We are honored to present Franz Gertsch. Presence, an exhibition devoted to the distinctive vision of late Swiss artist Franz Gertsch (1930 – 2022).

This focused presentation brings together eight monumental works spanning Gertsch’s career, elucidating the ways in which he transformed photographic imagery into hyperrealist paintings and woodcuts. What appears at first glance to be a project of exacting replication emerges instead as a deeply investigative practice––one that enshrines the poetry of fugitive moments through a disciplined material language. Gertsch’s work stands as a testament to his relentless pursuit of a new way to represent reality by challenging the very boundaries of realism.Curated by Dr. Tobia Bezzola, Director of the Museo d’arte della Svizzera italiana (MASI) in Lugano, Franz Gertsch. Presence is the gallery’s first comprehensive presentation of the late artist’s work in New York, offering American audiences a rare opportunity to experience the full visual and emotional impact of his singular practice.

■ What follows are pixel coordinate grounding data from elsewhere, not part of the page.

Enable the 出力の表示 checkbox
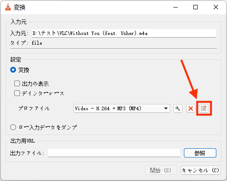 (17, 83)
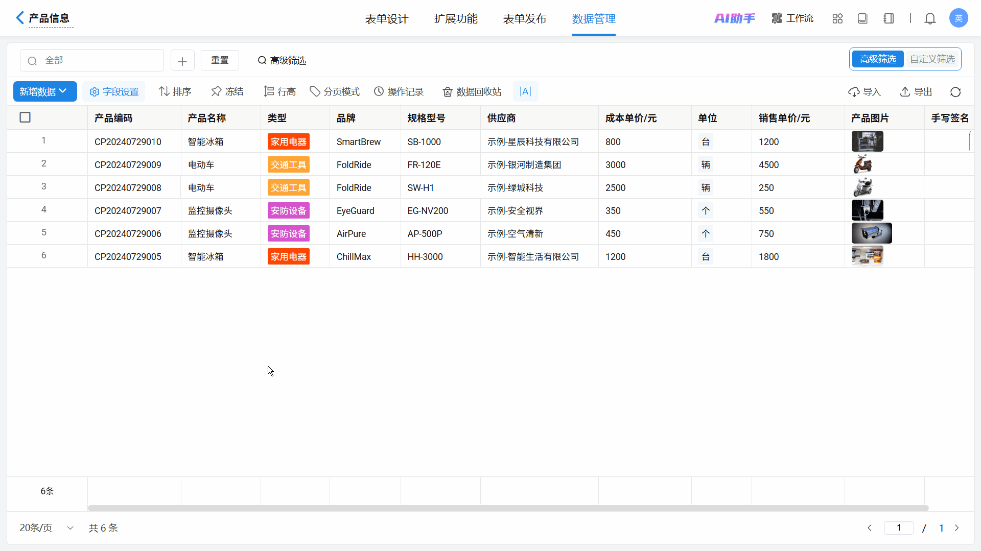Switch to the 表单设计 tab
The width and height of the screenshot is (981, 551).
[387, 19]
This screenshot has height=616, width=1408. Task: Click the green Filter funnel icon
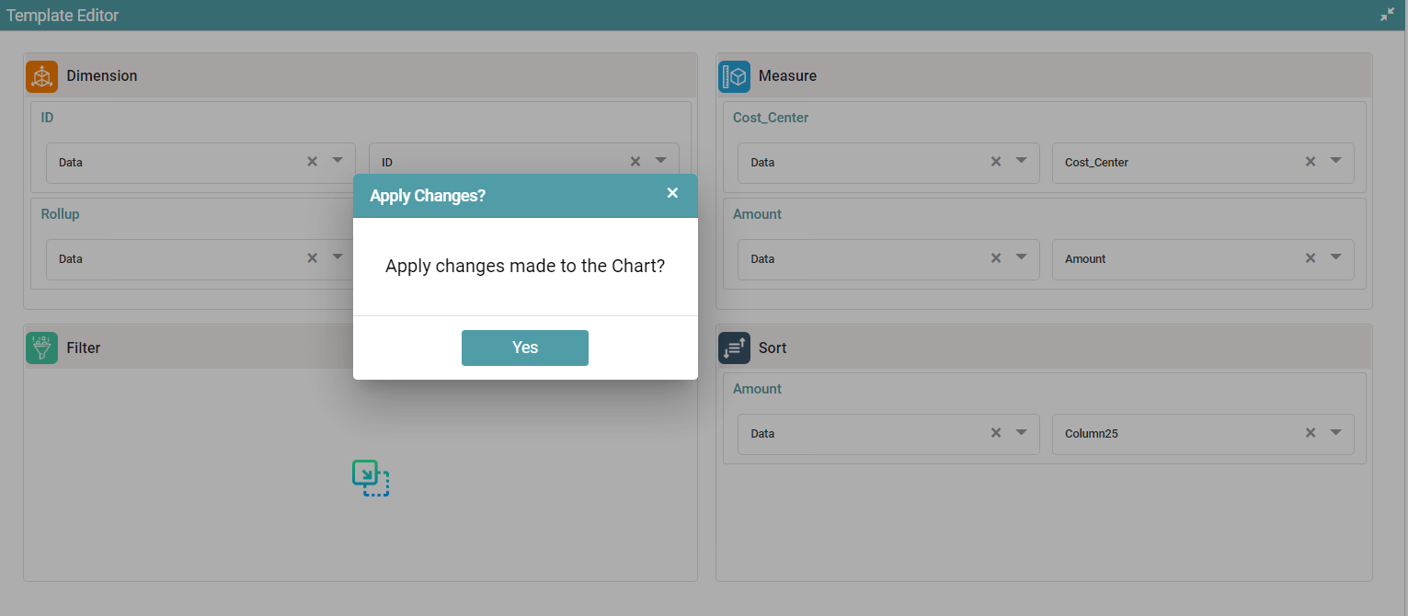click(x=41, y=348)
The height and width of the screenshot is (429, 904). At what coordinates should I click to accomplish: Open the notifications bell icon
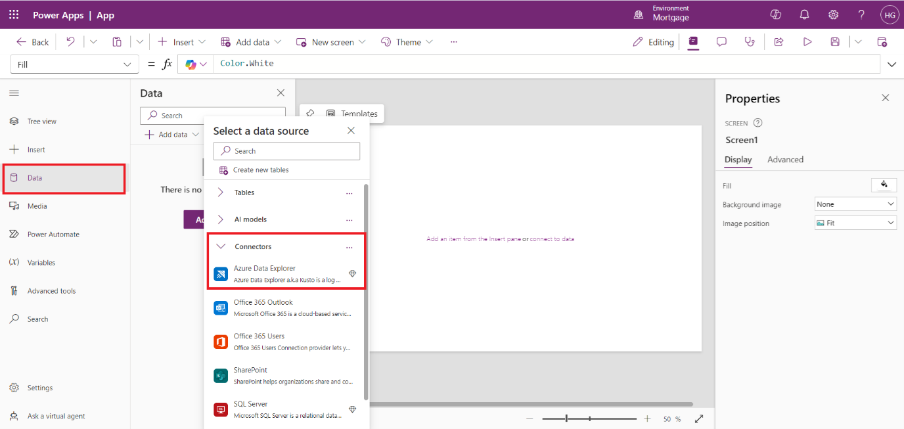pyautogui.click(x=804, y=14)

A highlight of the exhibition is a pair of large-scale canvases—Patti Smith III (1979) and Patti Smith IV (1979)—from a series inspired by photographs Gertsch took during a live rock performance in Cologne, Germany. Painstakingly rendered by Gertsch’s own hand, every meticulous strand of Smith’s hair and subtle gesture coalesce into an image that feels alive and three dimensional, suspending the subject’s energy and charisma within the stillness of paint. Gertsch’s exploration of landscape unfolds in the immersive triptych Guadeloupe (2011 – 2013). Drawn from extensive photographic studies of the Caribbean forest, its dense foliage and shifting light verge on abstraction, dissolving documentary precision into a near-hallucinatory vision of nature. As with his human subjects, Gertsch approaches the landscape not merely as something to depict, but as a living presence to encounter and engage with.

Guadaloupe invites the viewer into a contemplative space where time seems to pause and invite reflection. The works titled Natascha IV (1987 – 88), Rüschegg (1988 – 89) and Schwarzwasser II (1993 – 94) exemplify Gertsch’s pioneering approach to woodcuts. Over the course of many years, he developed a personal approach to this centuries-old technique, carving raw wood with bespoke tools, mixing natural pigments and hand-printing onto delicate Japanese paper. The apparent contradiction at the heart of his method—and his quest to prove that a woodcut could capture the complexity of light and space—became the driving force behind some of the medium’s most profound reinventions. Gertsch himself remarked that, ‘There is truly nothing less suited to capturing light and three-dimensionality than a woodcut’—yet it was precisely this challenge that drove him to reimagine what the medium could achieve.